Lo ha confermato il Tribunale Amministrativo Regionale per il Lazio (Sezione Quarta Stralcio) nella sentenza n. 18835/2024 pubblicata il 28 ottobre.

Il citato art. 32 lett. c) l. 47/1985 stabilisce che “Sono suscettibili di sanatoria, alle condizioni sottoindicate, le opere insistenti su aree vincolate dopo la loro esecuzione e che risultino…c) in contrasto con le norme del D.M. 1.4.1968, n. 1404, pubblicato nella Gazzetta Ufficiale n. 96 del 13 aprile 1968, e con gli articoli 16, 17 e 18 della legge 13 giugno 1991, n. 190, e successive modificazioni, sempre che le opere stesse non costituiscano minaccia alla sicurezza del traffico”. Nel caso in esame, il parere dell’Anas ha segnalato che, a seguito del sopralluogo, il bene oggetto di condono “costituisce pericolo per la circolazione in quanto risulta ubicato ad una distanza di mt. 2,20 dal confine autostradale”.

Il provvedimento di reiezione del condono è adeguatamente motivato

“Pertanto”, osserva il Tar Lazio, “non risulta esservi stata alcuna violazione di legge, né tantomeno un difetto di istruttoria o di motivazione, avendo l’Anas spa valutato in concreto, come richiesto dalla norma (l’art. 32 cit. limita la possibilità di sanatoria solo al caso di vincolo successivo ed a condizione che le opere stesse non costituiscano una minaccia alla sicurezza della circolazione stradale, non essendo sufficiente che il vincolo sia successivo), che la costruzione costituiva una fonte di pericolo per l’incolumità delle persone e/o della circolazione stradale.

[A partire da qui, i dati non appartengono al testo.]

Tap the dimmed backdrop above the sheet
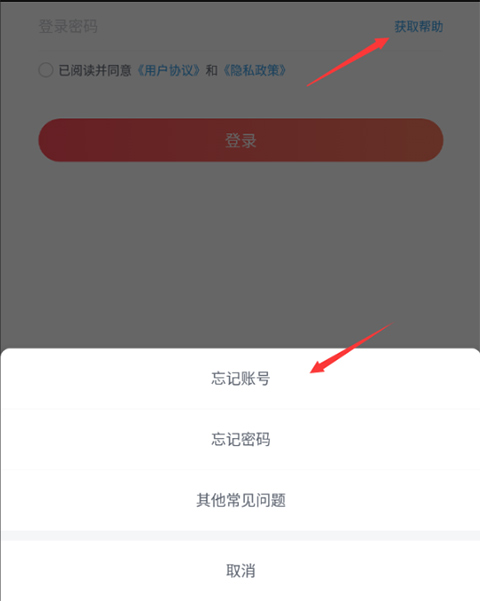[x=240, y=255]
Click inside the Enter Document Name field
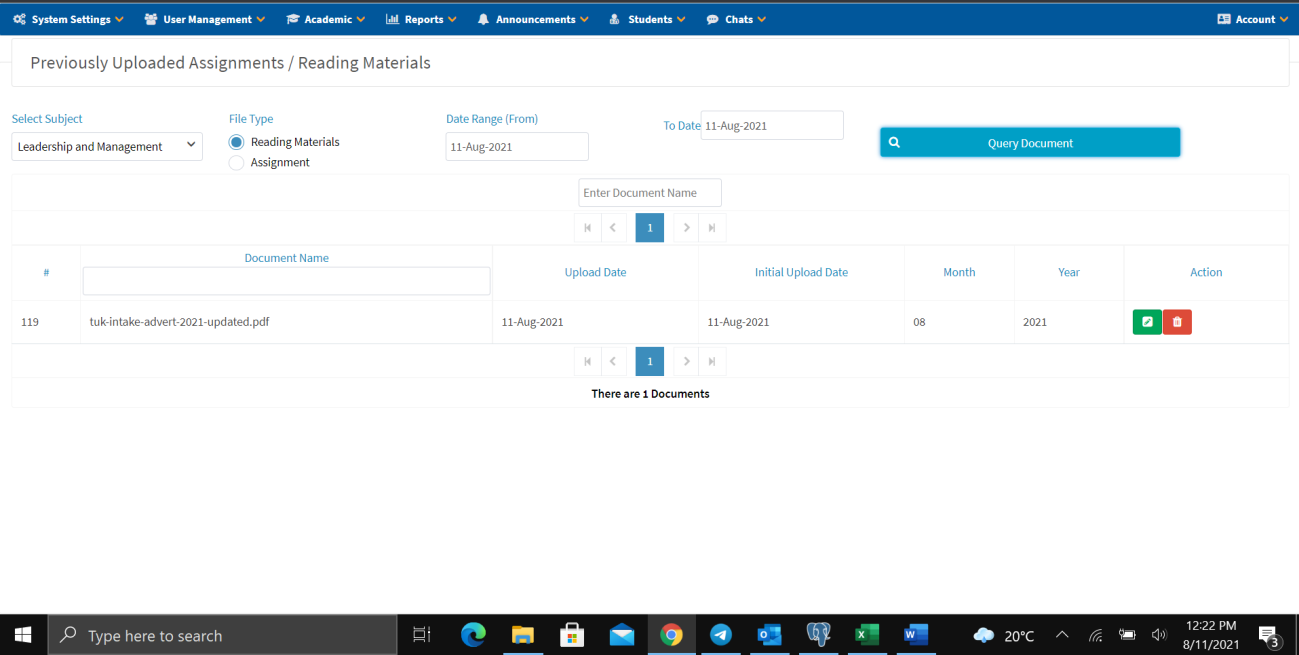Viewport: 1299px width, 655px height. 649,192
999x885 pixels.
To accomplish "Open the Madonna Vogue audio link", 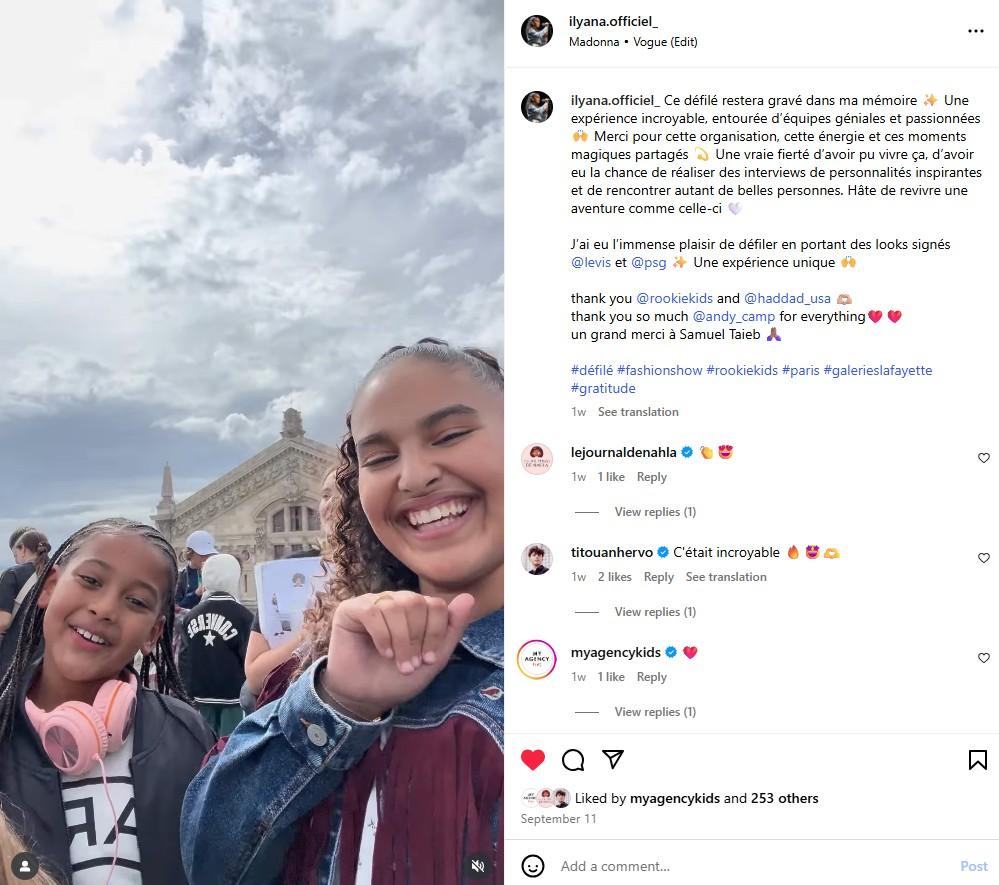I will point(633,41).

In definitiva, anche volendo ritenere, come sostenuto da parte ricorrente, che il vincolo è successivo (questo perché soltanto dal 1979 il Grande Raccordo Anulare è stato classificato come “autostrada”; circostanza, in realtà, contestata da Roma Capitale, poiché dall’istanza di condono risulta che le opere sono state ultimate nel 1970 e il vincolo è stato apposto, in realtà, con il D.M. 1.4.1968, a prescindere da quanto il GRA sia stato classificato come autostrada), il parere dell’Anas spa risulta adeguatamente motivato e di conseguenza è tale anche il successivo provvedimento emesso da Roma Capitale di reiezione del condono”.

Non si è formato un silenzio-assenso

Secondo il Tar Roma, inoltre, non può neppure ritenersi che nel caso in questione si sia formato un silenzio-assenso, poiché costituisce principio ormai consolidato che “L’accoglimento della domanda di condono edilizio per silentium, può aver luogo solo ove la domanda a tal fine presentata dal privato possieda i presupposti sostanziali per essere accolta” (cfr. ex multis Consiglio di Stato sez. VI, n. 7849/2023). Più nello specifico, se l’immobile oggetto di condono è sottoposto a vincolo, come nella specie (dato che al momento di presentazione della domanda, 1986, il GRA aveva già assunto la qualifica di autostrada), la formazione del silenzio assenso è condizionata all’acquisizione del parere favorevole dall’autorità preposta a tutelare il vincolo. Detto altrimenti, non può ritenersi formato, con riferimento all’istanza di sanatoria per cui è causa, il silenzio assenso prima dell’acquisizione del parere favorevole dell’Anas spa, dato che l’art. 32, co. 1, l. n. 47/1985, dispone che il condono per opere eseguite su immobili sottoposti a vincolo è pur sempre subordinato al parere favorevole delle amministrazioni preposte alla tutela del vincolo stesso (si veda in questi termini di recente Tar Lazio, Roma, sez. IV ter, 12 aprile 2024, n. 7160)”.